Francis Xavier Joyce (August 6, 1920 – January 3, 1983) was an American politician who served in the Massachusetts House of Representatives and in the Boston City Council.

==Early life==
Joyce was born on August 6, 1920. As a child he lived in South Boston, Massachusetts with his parents, Thomas J. Joyce and Mary K. (Dooley) Joyce, and his three brothers, Thomas J. Joyce (d. 1963), John F. Joyce (d. 1985), and Joseph P. Joyce (d. 1993). Joyce attended St. Augustine’s Grammar School, High School of Commerce, and Bentley School of Accounting and Finance. During World War II Joyce served in the United States Navy aboard an aircraft carrier for three years.

When first elected to the Massachusetts House of Representatives at the age of 28 in 1949, Joyce resided in the Dorchester neighborhood of the City of Boston. In 1953 Joyce married Ethel C. Franzosa in Dorchester, Massachusetts. The couple had two children.

Joyce's father, Thomas J. Joyce died in 1934. Around this time the family began to deliver ice and heating oil to homes in and around South Boston. The business later became Joyce Brothers Oil Co., and operated at 275 Old Colony Avenue in South Boston.

Joyce's oldest brother, Thomas J. Joyce was a graduate of Boston College High School and also a World War II veteran. When he died in 1963, Thomas J. Joyce held the position of Deputy State Secretary. Upon his passing, then State Secretary Kevin H. White, noted that “[t]he Commonwealth has lost a man whose name and public service is synonymous with integrity and complete dedication”. Joyce’s mother Mary K. (Dooley) Joyce died in 1966 leaving three sons, John F. Joyce, and Francis X. Joyce of Dorchester, and Joseph P. Joyce of Scituate, Massachusetts.

==Political career==
Joyce was discharged from the United States Navy in 1945. A Democrat, he first ran for a seat in the Massachusetts House of Representatives in 1946. He lost that election by 750 votes. In 1949 Joyce was elected to the Massachusetts House of Representatives. He represented the 15th Suffolk District. At the time he was first elected at the age of 28, Joyce was one of the youngest serving members in the Massachusetts House of Representatives.

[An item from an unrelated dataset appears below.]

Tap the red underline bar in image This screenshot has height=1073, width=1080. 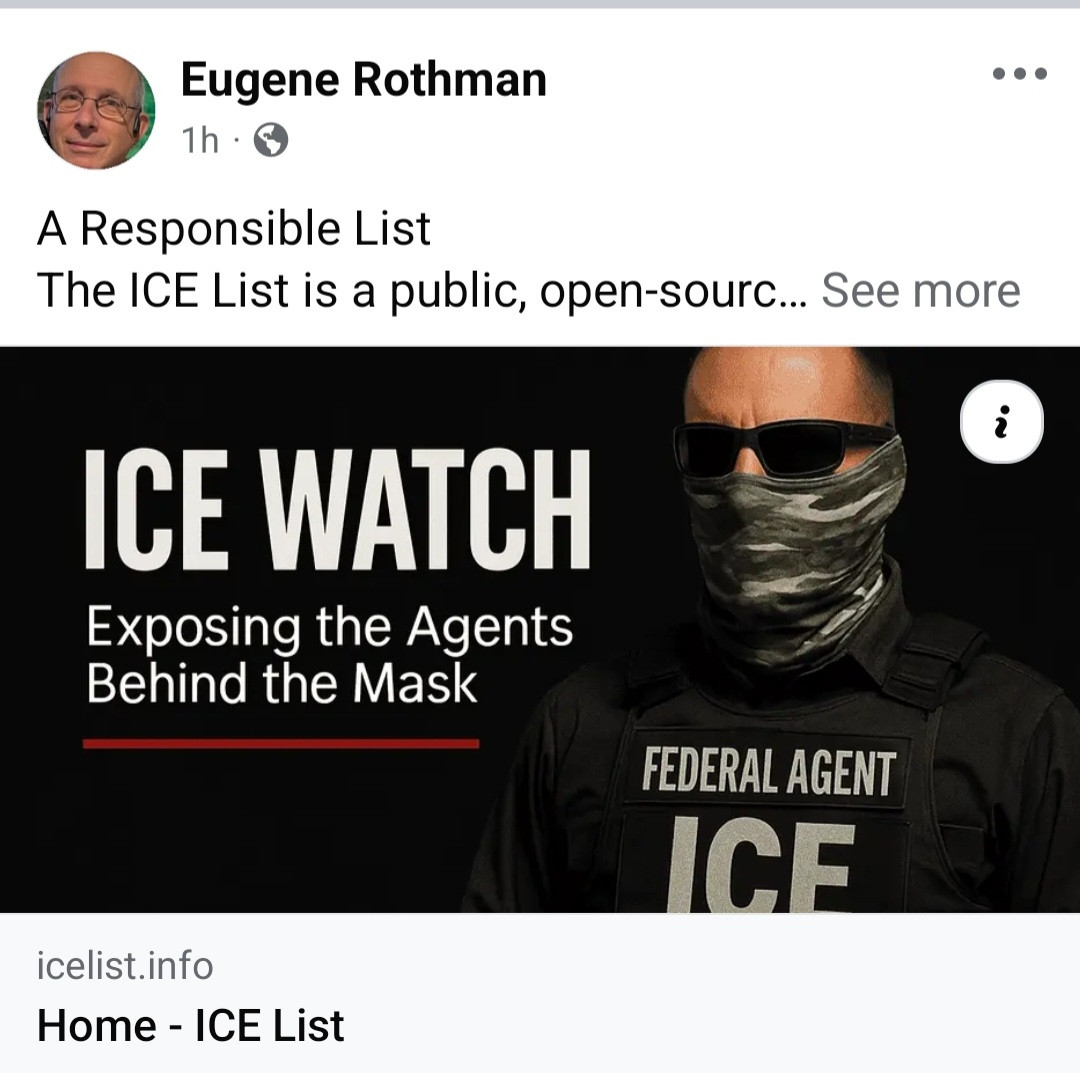(281, 744)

Joyce served in the Massachusetts House of Representatives from 1949-1952. In the House Joyce Chaired the House Committee on Municipal Finance. He also served as a member of the House Committee on Metropolitan Affairs. During his time in the House, Joyce advocated for reapportioning fiscal responsibility for operating the metropolitan parks and transit systems more fairly between the City of Boston, and the other regional municipalities that those systems served.

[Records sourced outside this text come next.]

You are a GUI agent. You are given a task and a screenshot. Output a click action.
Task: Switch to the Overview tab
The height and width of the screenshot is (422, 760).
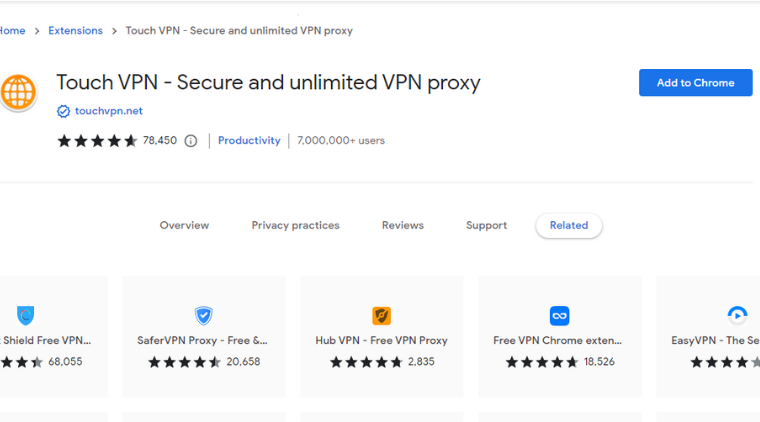(184, 225)
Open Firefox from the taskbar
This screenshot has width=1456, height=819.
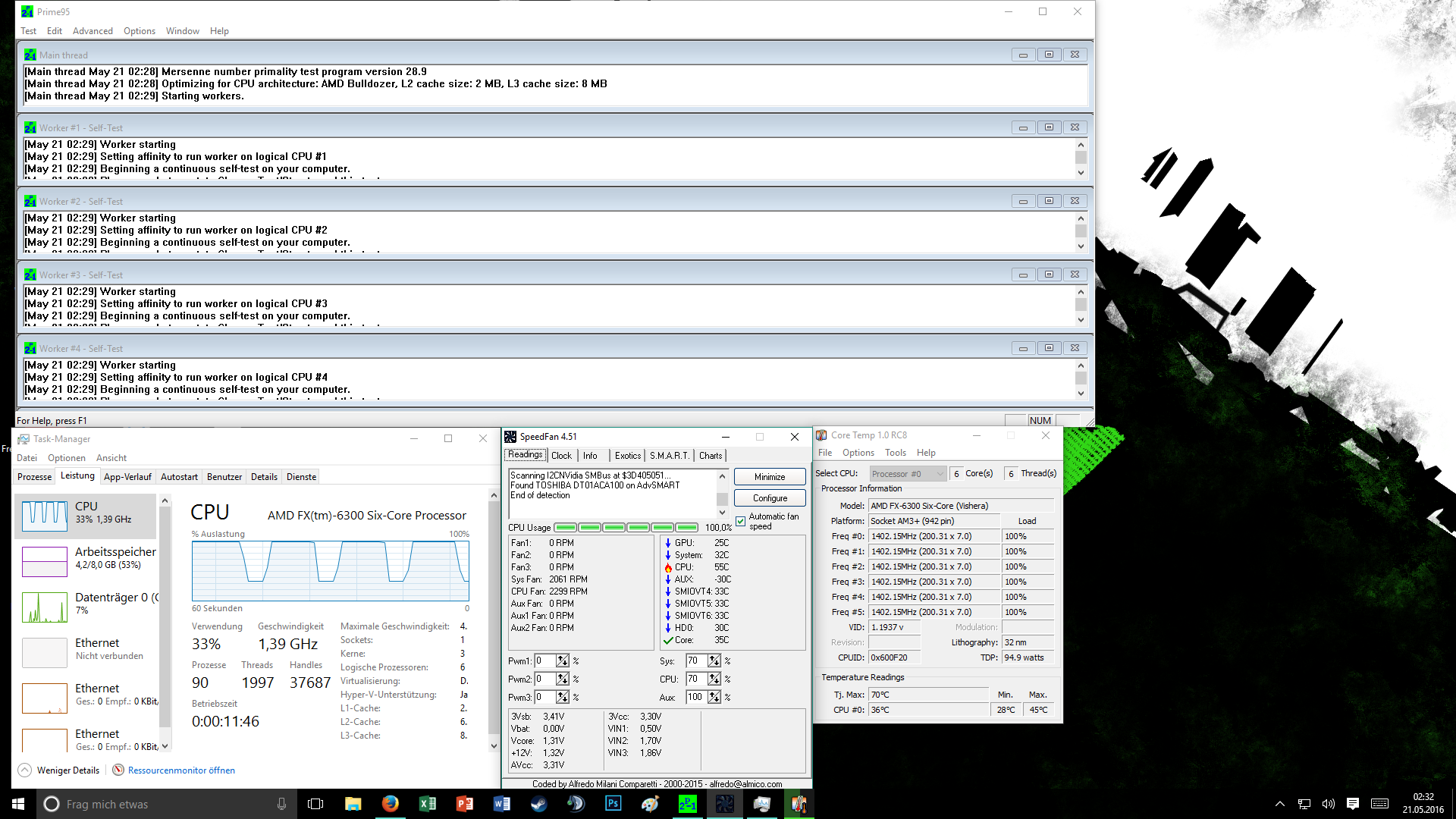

In 1945 the City of Boston was in a state of steady decline and: “. . . on its way to becoming a ghost town-- a run-down, worn-out relic of the past, rapidly discouraging any further investment or any significant interest.” In 1949 the City of Boston adopted a new city charter to help stem the decline. The new charter replaced the city’s then current twenty-two-member city council elected by district with a new nine-member city council elected at large. To fill the seats on the new city council, the people of Boston turned to: “. . . such other young and promising World War II veterans as twenty-eight-year-old Frederick Hailer of Roslindale and thirty-one-year-old Francis X. Joyce . . . .” Endorsed by "a liberal political action group" known as the New Boston Committee, Joyce won a seat on the new nine- member city council in 1951.
During his first term on the city council, in 1952 Joyce challenged then Congressman John W. McCormack in a Democratic primary election in the 12th Congressional District in Massachusetts. In 1953 Joyce lost a bid for re-election to the city council.

==Life outside politics ==
In 1954 Joyce was appointed to an official position by the Boston City Council. He held this position and remained active in the family heating oil business until died of an aneurism in Carney Hospital in Dorchester on January 3, 1983.